## [Exercise directions]
Find the word "Березень" in the data below and copy each line that holds it.

## [Items from a data source]
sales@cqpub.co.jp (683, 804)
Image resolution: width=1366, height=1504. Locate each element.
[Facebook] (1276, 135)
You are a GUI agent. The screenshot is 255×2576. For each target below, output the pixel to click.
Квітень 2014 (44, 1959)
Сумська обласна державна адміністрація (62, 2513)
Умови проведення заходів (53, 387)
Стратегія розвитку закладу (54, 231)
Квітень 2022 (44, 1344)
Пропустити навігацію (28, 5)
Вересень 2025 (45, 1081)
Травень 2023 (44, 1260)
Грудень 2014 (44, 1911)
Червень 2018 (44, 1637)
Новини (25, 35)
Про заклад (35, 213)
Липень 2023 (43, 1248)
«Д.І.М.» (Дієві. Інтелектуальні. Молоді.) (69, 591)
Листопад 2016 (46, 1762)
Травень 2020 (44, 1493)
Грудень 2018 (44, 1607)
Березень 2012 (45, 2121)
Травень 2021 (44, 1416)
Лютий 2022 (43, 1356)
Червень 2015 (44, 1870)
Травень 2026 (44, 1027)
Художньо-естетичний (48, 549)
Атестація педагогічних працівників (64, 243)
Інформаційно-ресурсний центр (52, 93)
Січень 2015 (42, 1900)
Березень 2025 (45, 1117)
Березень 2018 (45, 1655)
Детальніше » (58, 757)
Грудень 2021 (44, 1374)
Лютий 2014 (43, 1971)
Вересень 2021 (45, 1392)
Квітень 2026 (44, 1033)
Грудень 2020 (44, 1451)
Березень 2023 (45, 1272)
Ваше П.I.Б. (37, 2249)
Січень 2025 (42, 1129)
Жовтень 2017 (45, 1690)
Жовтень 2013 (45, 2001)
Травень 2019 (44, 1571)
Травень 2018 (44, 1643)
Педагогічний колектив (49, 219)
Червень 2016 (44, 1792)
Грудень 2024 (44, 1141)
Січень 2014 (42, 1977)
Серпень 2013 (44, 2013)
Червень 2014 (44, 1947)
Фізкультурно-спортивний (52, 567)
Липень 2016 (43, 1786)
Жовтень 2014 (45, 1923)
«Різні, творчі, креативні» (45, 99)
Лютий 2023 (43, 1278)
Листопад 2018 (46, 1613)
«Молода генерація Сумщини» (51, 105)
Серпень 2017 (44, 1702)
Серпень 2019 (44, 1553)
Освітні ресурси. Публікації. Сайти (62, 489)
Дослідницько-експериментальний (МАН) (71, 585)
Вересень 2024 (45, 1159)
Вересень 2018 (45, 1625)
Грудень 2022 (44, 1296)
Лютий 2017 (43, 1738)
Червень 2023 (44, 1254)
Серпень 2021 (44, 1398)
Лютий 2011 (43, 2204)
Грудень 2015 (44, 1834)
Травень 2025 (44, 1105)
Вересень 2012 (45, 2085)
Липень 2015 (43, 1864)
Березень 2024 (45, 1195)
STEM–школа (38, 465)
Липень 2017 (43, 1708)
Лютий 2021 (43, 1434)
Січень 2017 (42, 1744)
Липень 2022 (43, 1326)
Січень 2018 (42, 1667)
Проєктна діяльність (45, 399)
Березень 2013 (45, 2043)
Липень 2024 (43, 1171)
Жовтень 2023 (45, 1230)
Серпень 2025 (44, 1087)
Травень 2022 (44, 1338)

## [Solution for this problem]
Березень 2012 (45, 2121)
Березень 2025 (45, 1117)
Березень 2018 (45, 1655)
Березень 2023 (45, 1272)
Березень 2024 (45, 1195)
Березень 2013 (45, 2043)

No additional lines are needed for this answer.